Problem requirements:
Begin at the line of the records that contains "You are a GUI" and stop after the line that contains "pyautogui.click(x=866, y=908)", reproducing those lines with "screenshot" renamed to "screen capture" and all else unchanged. Leave the pictures out of your answer.

Records to use:
------------
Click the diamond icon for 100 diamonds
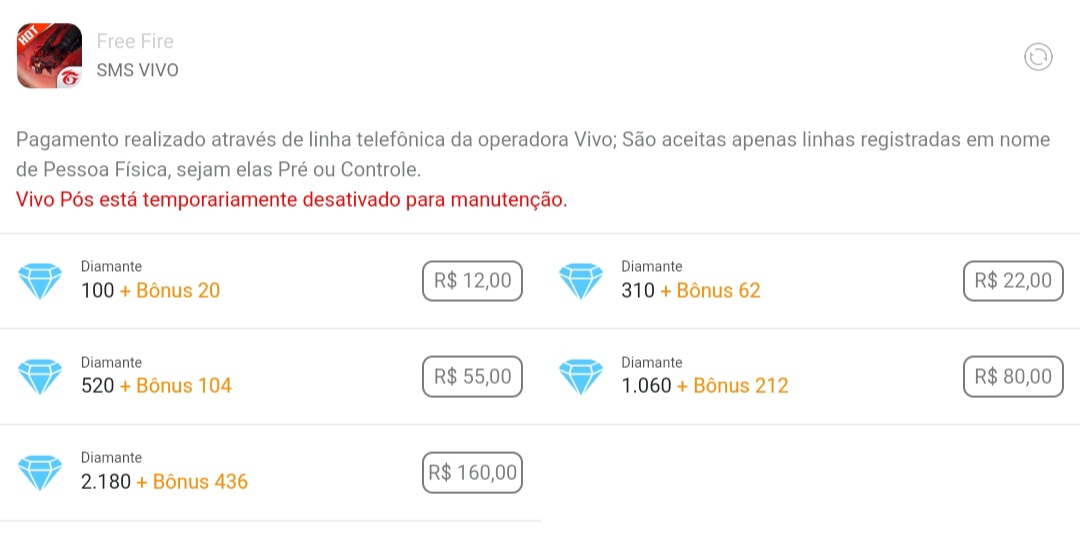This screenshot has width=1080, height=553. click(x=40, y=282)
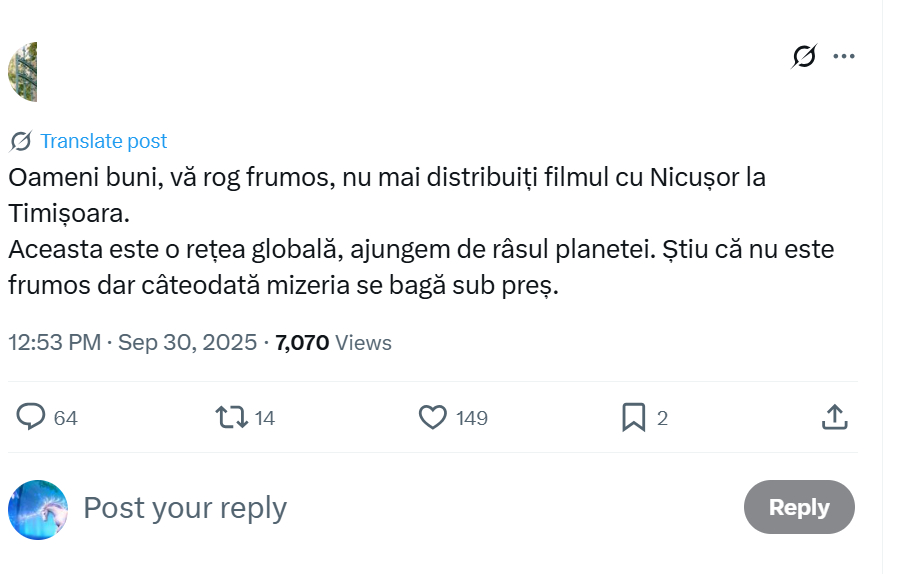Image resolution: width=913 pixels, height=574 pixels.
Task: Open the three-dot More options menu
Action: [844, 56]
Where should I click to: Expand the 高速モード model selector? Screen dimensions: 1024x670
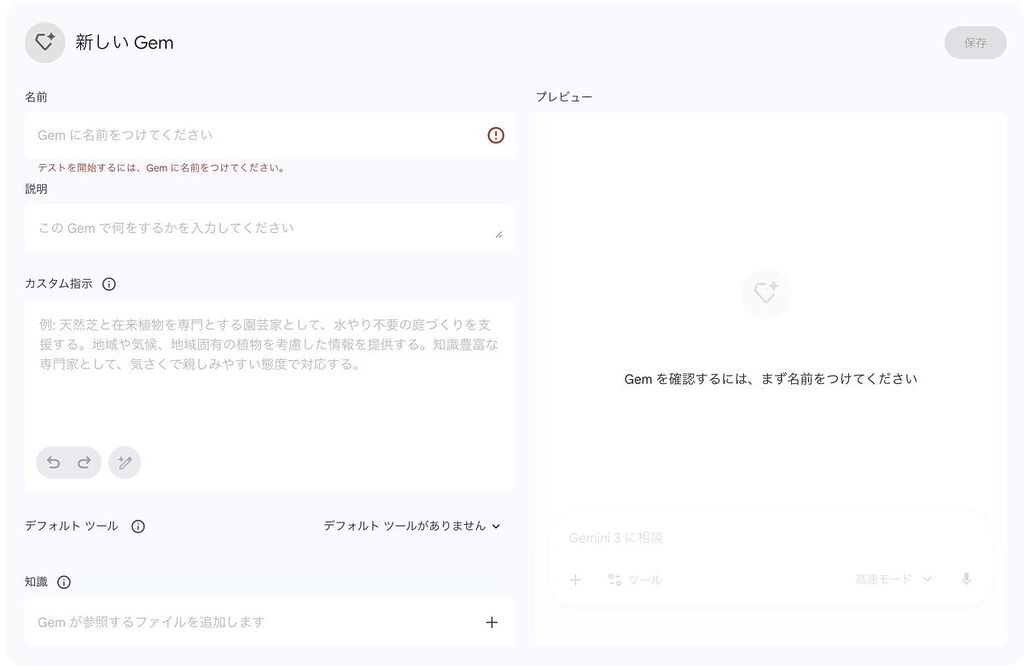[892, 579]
------------
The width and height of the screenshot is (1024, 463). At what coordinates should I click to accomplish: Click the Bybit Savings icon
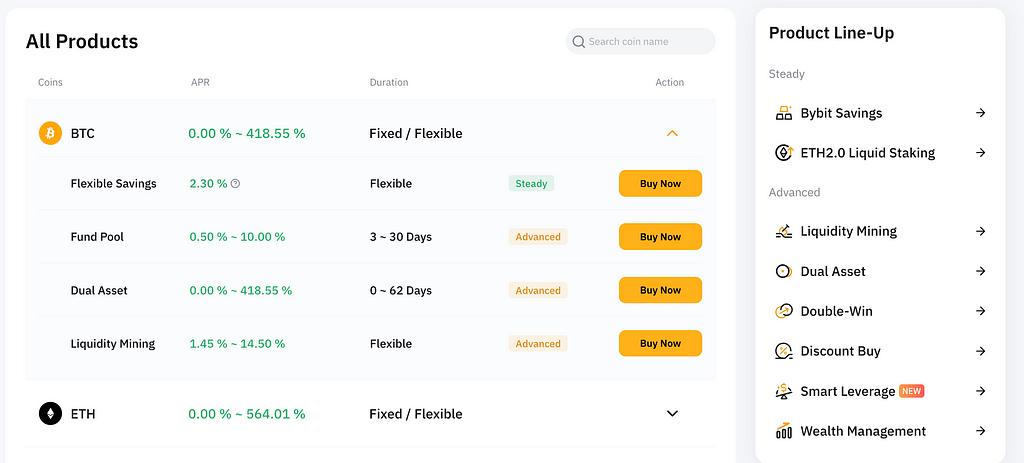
------------
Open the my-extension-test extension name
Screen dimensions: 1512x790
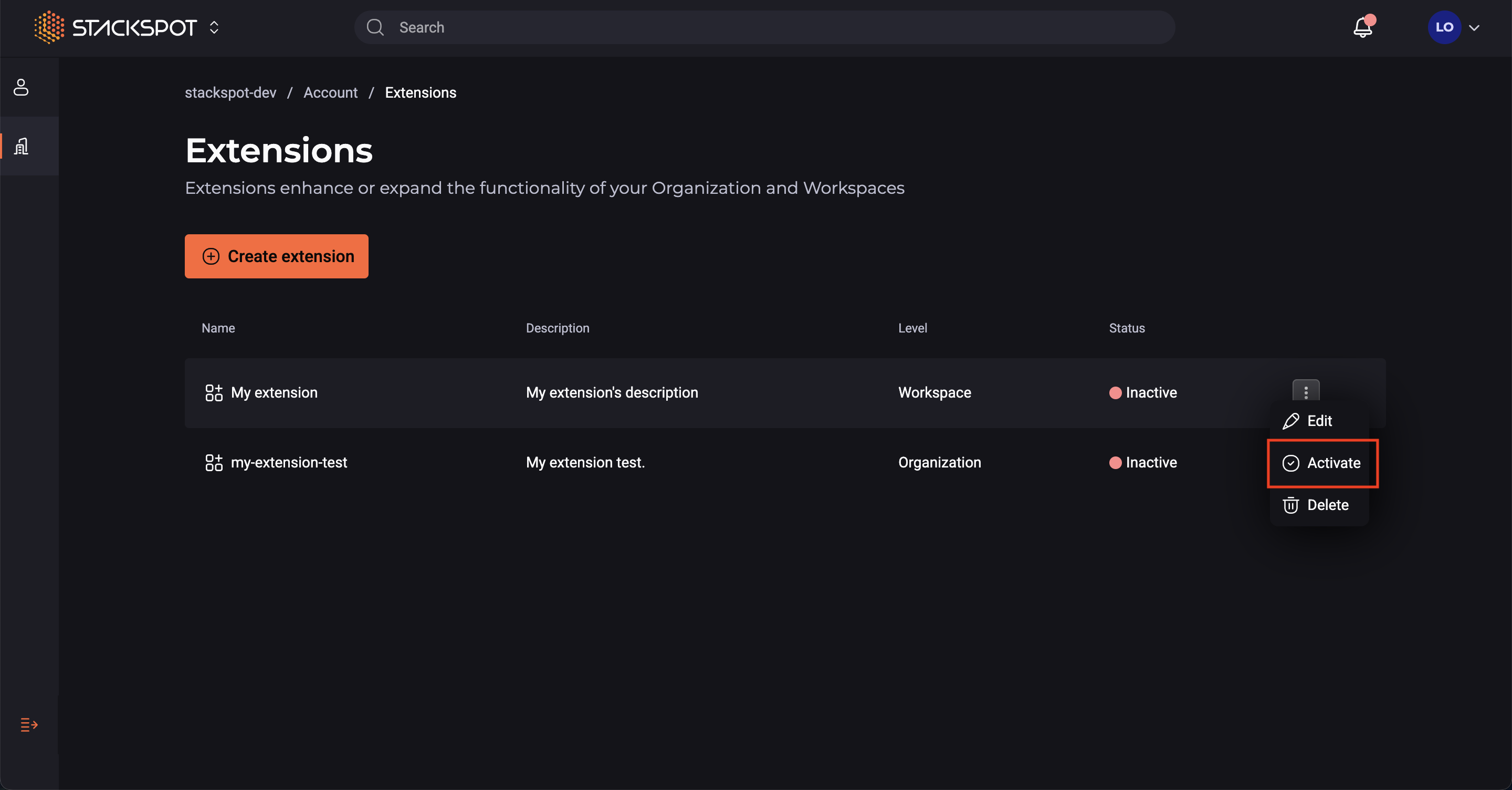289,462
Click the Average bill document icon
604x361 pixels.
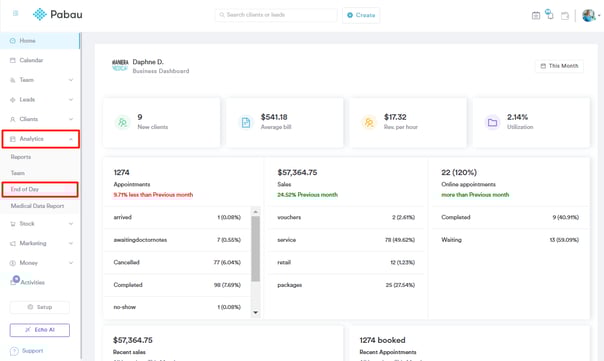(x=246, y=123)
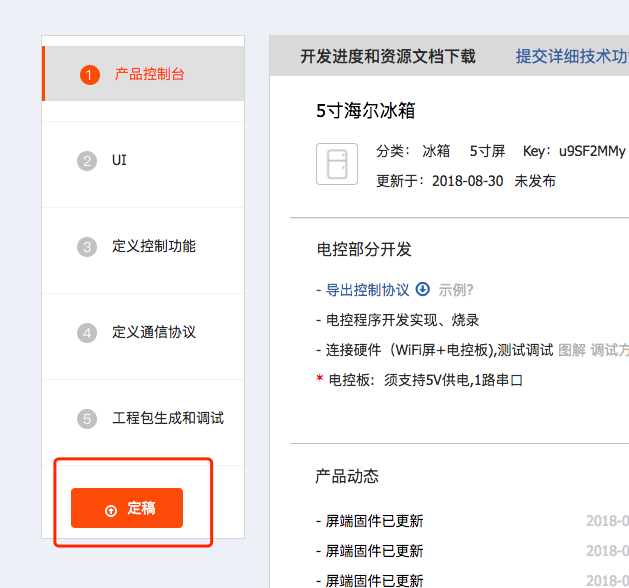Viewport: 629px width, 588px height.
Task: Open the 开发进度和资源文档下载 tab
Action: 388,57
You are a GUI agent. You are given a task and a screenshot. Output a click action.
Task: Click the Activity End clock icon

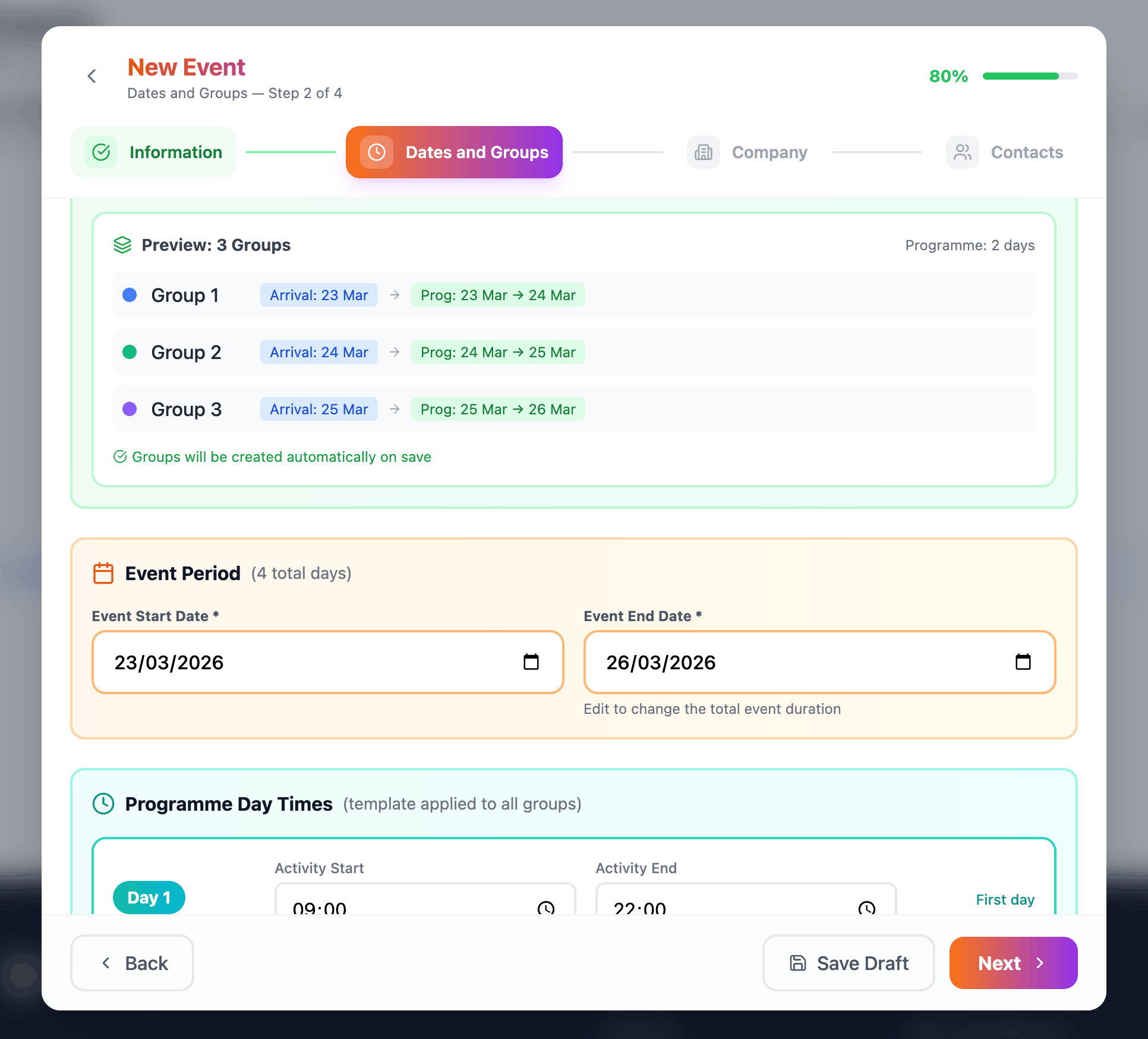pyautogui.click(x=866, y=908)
------------
Worked solution:
You are a GUI agent. You are given a task and a screen capture. Output a click action.
Task: Click the Activity End clock icon

pyautogui.click(x=866, y=908)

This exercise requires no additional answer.